Ponnar Shankar is a historical story (990–1020 CE) as part of the post-Sangam history of the Tamil country. This period saw the rise and fall of many kingdoms, some of which were empires that exerted influence far and wide. 

It is also named as a source of their cultural materials and traditions, transmitted orally from one generation to another either by messages or testimony or speech or song or street theatre and many other forms.

The Story

The tale is a story of two brothers, known as Ponnar also known as Periya Annan (elder brother) and Shankar also known as Chinna Annan (younger brother), revered as the Annanmar Swami.The story has been recited and passed on as a folk tale through many generations in very rustic traditions as songs which were known as gramiya padalgal (folk songs) and have been enacted as folk entertainment through street theater which were known as Therru Koothu.

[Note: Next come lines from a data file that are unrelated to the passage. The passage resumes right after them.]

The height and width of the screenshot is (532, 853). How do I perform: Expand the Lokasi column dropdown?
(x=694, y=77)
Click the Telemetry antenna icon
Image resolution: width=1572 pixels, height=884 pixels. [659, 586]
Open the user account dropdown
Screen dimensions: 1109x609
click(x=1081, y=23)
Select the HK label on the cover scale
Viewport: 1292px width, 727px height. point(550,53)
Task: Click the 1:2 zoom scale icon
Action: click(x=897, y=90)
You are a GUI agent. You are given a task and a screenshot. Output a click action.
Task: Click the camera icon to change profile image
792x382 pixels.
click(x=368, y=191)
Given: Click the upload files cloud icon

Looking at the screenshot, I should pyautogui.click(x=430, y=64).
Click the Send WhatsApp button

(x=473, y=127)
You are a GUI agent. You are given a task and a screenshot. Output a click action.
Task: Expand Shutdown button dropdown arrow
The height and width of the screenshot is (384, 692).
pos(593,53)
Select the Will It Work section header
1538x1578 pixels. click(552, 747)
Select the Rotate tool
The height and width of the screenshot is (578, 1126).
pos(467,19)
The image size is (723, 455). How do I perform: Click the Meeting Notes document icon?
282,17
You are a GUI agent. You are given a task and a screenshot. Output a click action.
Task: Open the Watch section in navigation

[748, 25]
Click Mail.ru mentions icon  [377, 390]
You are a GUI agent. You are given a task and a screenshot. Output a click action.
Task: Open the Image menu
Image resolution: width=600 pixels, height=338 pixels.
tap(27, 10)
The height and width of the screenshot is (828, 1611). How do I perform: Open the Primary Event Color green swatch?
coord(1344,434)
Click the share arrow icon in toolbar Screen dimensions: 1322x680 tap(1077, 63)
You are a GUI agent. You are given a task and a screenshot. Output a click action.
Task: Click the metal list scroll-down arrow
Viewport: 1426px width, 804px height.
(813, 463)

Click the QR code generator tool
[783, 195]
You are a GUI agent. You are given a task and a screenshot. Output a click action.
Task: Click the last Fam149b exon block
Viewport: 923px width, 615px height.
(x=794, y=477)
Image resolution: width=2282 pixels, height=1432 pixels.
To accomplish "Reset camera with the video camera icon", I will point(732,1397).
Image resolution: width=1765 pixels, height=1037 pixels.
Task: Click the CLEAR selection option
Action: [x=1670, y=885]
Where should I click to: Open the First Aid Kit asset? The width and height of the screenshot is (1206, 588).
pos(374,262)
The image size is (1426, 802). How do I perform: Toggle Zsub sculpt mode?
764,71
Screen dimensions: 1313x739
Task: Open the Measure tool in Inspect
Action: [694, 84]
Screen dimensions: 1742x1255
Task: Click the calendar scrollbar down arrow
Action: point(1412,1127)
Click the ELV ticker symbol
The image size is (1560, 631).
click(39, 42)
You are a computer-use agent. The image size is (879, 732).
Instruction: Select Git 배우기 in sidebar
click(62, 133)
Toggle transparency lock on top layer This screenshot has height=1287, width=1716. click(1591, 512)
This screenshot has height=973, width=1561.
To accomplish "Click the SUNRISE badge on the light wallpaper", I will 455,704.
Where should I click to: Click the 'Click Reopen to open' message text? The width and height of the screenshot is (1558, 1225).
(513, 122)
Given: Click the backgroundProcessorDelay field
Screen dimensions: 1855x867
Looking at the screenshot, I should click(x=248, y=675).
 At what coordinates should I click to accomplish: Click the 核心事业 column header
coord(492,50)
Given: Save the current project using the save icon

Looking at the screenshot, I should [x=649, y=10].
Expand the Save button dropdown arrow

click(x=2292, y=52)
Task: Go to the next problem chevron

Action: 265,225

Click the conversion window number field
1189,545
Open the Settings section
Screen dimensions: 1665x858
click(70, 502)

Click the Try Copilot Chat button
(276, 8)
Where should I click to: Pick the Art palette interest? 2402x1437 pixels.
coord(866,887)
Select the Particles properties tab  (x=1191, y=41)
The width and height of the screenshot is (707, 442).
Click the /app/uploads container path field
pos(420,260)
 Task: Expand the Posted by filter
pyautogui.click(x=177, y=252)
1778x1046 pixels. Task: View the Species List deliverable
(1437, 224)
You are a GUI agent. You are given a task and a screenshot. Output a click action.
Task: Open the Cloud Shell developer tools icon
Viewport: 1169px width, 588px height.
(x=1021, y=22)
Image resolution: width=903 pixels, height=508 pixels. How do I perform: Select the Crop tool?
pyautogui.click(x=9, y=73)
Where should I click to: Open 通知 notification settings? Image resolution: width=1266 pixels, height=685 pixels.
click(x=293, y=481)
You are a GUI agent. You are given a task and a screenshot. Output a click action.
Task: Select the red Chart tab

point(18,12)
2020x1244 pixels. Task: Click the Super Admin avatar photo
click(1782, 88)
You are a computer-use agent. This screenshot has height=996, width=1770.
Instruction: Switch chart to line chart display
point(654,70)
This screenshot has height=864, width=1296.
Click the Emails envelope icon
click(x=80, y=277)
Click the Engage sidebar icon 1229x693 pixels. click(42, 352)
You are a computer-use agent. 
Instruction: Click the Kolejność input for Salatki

The Ponnar-Sankar story starts from their grandfathers. The chieftain of the Vazhavanthi country in Chera kingdom (part of Southern Namakkal district) was Kolaththa Gounder, eldest among the twelve brothers. Kolaththa Gounder and his wife Ariyanaachi decide to leave their country Perungudi because of atrocities of his unjust brothers. They go to Mathukkarai to Goddess Sellandiya Amman temple.

In the temple, they find the three great kings, Chera King, Chola King and Pandya King, sitting in front of the goddess and re-drawing their disputed tri-nation borders as process to bring lasting peace and stability. They are in a conundrum and cannot agree on borders. Kolaththa Gounder finds a solution that is agreeable to all the three kings and resolves the dispute fairly. Impressed with this skill and solution, the Chola King gifts him the lordship to sizeable territory which back in the day could be akin to a size of a small country. The granted gift was called Konad.
 
The couple went to Konadu and founded the initial settlements. The area was a vast wasteland but with their hard work and dedication they developed these wastelands into cultivable farm lands. With their ingenuity they had devised and laid out an extensive system of ponds and shallow pits and lakes which acted as catchment zones and increased the fertility of the lands which in turn made it more cultivable and fertile. Their efforts over time paid off, making the country prosperous. After a while the erstwhile Konad was renamed as Valanadu (Trichy District), also known as Ponni Valanadu.

Meanwhile, Kolaththa Gounder’s brothers, who remained in Vazhavanthi country, faced severe droughts successively and reached out to seek refuge with their eldest brother, who was now the chieftain of Konadu. The eldest brother, as a brave Kongan, gave refuge to his eleven brothers within the borders of his country.

Kolaththa Gounder and Ariyanaachi were living a prosperous life, but they were unhappy that did not have a child to continue their lineage. So the couple sort divine grace to alleviate their unhappiness and made several temple visits far and near asking the great lord to bless with them children. After a long penance, they were blessed with a son whom they named Kunnudaiya Gounder (later called as Kunnudaiya).

Kunnudaiya Gounder, as the boy, was sluggish and naive. Unfortunately for him, his parents died of natural causes, leaving the five-year-old to fend for himself. After the death of Kolaththa Gounder and Ariyanaachi , the 11 brothers, already jealous of the prosperity and abundance, found an opportune moment to usurp their dead brother’s wealth and kingdom.

The eleven brothers colluded and drove the young Kunnudaiya Gounder out of Valanadu. As a young child he managed to wander his way into Aathi Chetti palayam (now near Puliyur, Karur district). He went to the home of a Chettiyar (Merchant) who traded rice bran. The chettiyar, a kind man, took young Mannudaiya Gounder into his house and sheltered him. Happenstance, after the arrival of KunnudaiyaGounder, the Chettiyar’s luck improved and he becomes very prosperous.

Kunnudaiyar married Thaamarai Nachiyar and had sons Ponnar and Shankar. They also had a daughter, 'Arukaani Thangam'. Both ruled Ponni Valanadu and today. (Veerappur is a historic place region.)

Geographical Location
Although there is now no official geographic area called Kongu Nadu, it covers the districts of Coimbatore, Karur, Erode, Salem, Tirupur, Namakkal,  Dharmapuri, in Tamil Nadu, India.